I don’t recall where all the buttons came from. The bowling pins were my maternal grandfather’s (Ralph Ward), the red half moons from a dress my mother wore as a girl, the five green ones from a coat of hers. Once people knew I liked buttons, they started giving me theirs, saved from the time when recycling was “making do” and not “cool.” I have a whole jar of my former mother-in-law”s family’s buttons in the attic. I bought a bunch from junk shops until they started getting called “antique stores.” Some of them are fragile, now, the celluloid cracking, the crackled glass crumbling. Some I used, as the original owners intended, in new clothes. Not just old buttons, either. I have also used old table linens, handkerchiefs, laces, and ribbons.
When I married my husband I wore most of an old shirtwaist.

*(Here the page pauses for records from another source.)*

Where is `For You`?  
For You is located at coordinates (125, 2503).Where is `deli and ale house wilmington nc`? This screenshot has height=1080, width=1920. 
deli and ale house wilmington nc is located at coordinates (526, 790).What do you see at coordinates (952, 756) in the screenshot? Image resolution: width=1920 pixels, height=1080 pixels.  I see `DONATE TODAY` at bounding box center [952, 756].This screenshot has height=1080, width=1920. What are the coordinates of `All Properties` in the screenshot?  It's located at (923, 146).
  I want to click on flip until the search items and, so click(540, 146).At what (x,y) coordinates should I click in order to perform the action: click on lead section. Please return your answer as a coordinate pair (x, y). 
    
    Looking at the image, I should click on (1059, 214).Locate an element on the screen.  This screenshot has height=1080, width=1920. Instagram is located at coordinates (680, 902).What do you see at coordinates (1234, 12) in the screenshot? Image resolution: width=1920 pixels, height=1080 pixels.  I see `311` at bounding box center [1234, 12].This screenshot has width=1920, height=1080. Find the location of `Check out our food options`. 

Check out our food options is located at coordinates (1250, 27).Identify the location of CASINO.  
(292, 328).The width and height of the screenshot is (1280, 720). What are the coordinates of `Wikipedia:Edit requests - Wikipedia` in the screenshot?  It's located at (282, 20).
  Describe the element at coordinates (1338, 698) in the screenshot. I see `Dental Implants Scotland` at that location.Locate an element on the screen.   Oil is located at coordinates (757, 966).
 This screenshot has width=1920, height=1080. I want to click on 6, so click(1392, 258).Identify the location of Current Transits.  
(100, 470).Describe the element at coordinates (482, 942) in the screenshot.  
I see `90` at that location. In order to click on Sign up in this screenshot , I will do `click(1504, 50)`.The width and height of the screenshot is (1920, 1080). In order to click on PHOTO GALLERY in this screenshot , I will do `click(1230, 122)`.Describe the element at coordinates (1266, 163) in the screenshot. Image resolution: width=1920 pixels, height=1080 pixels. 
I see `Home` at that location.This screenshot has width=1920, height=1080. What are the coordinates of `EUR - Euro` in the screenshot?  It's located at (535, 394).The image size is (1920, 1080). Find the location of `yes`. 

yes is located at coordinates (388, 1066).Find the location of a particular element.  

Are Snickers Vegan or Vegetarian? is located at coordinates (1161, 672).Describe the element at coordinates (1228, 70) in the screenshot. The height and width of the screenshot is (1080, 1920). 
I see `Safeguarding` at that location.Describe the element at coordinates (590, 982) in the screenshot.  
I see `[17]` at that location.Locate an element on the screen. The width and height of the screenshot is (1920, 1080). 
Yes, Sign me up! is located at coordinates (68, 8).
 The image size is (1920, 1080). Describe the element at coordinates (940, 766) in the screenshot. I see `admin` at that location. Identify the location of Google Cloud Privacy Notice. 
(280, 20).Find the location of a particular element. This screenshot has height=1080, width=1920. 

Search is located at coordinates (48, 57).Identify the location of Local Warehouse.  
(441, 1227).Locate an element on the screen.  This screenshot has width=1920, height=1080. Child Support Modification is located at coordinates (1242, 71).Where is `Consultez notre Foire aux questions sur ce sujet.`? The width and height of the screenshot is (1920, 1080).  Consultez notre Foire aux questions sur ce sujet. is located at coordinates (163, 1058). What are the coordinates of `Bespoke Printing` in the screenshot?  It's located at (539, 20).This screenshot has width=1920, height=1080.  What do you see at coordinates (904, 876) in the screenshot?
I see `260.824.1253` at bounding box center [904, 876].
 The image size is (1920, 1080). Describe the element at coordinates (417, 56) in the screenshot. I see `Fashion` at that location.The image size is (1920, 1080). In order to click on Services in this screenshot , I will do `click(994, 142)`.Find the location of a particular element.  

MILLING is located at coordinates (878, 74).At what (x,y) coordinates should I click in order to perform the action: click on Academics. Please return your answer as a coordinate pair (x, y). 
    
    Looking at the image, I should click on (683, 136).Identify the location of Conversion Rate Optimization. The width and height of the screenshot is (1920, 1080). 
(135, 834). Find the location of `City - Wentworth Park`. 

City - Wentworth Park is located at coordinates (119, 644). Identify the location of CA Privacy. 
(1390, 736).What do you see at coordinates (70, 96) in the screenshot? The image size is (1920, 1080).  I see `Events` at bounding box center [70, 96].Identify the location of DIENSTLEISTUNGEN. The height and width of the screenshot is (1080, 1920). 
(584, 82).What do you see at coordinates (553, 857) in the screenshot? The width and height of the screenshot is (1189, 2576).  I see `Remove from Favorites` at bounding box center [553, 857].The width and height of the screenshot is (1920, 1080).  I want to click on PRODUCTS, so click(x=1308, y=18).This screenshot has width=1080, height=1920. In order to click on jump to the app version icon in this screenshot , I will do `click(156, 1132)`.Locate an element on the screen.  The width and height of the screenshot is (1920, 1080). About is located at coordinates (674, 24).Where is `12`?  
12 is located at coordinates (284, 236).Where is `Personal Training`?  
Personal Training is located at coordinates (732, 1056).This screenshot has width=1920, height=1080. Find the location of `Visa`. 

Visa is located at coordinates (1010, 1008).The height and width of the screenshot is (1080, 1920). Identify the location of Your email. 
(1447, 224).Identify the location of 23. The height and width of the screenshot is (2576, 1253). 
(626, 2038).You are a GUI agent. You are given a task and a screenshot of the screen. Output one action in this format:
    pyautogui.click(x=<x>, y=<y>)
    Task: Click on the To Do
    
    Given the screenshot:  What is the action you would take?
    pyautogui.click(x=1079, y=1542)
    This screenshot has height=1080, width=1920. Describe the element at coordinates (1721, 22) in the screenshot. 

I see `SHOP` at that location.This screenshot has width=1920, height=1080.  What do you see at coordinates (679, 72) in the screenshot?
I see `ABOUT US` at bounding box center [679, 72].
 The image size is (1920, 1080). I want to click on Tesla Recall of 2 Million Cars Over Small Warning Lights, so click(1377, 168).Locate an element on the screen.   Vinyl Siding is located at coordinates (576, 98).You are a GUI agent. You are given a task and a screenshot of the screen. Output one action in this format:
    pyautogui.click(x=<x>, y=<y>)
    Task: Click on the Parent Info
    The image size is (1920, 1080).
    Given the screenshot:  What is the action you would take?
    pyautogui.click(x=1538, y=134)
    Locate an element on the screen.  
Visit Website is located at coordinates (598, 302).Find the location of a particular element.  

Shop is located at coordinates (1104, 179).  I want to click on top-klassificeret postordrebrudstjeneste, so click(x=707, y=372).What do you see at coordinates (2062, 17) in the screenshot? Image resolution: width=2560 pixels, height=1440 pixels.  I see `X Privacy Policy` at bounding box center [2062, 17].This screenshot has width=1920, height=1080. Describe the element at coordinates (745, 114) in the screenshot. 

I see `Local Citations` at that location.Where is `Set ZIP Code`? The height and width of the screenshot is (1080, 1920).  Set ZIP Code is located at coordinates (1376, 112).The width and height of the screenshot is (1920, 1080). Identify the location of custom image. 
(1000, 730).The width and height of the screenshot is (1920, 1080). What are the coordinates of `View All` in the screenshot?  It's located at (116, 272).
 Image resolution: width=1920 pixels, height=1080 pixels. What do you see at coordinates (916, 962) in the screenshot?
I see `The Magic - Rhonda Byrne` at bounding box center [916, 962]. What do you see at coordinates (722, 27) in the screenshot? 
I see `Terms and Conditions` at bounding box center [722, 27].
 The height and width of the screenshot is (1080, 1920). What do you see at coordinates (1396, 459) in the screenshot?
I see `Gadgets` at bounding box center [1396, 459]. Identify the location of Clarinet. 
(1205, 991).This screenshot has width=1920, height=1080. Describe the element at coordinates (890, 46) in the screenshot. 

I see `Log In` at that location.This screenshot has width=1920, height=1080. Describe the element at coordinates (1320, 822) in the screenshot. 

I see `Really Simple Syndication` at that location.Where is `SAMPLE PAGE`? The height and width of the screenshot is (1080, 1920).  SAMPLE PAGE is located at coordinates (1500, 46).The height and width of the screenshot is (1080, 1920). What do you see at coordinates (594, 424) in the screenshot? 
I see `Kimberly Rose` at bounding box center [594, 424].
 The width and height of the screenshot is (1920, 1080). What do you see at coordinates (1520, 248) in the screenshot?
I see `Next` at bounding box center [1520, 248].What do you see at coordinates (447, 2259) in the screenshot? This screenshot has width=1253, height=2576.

I say “most” because I had to replace sections with new lace and fabric. I used entredeux, which are basically small strips of fabric with holes, to join old to new. I like the idea of holes to join – like jumping gaps in history.
I keep the better buttons (onxy, carved glass, some metal and mother of pearl) in an indigo blue Depression glass bowl. Once, Aislinn made a stepping stone and I gave her some of my collected buttons, an Avon mouse pin my mother once gave me and some other things to press in the concrete. She left it behind with her childhood. It sits on my bookcase along with a clay sculpture Kieli made in Middle School – Dr. Suess trees and a flattened cat that looks like Card VI on the Rorschach.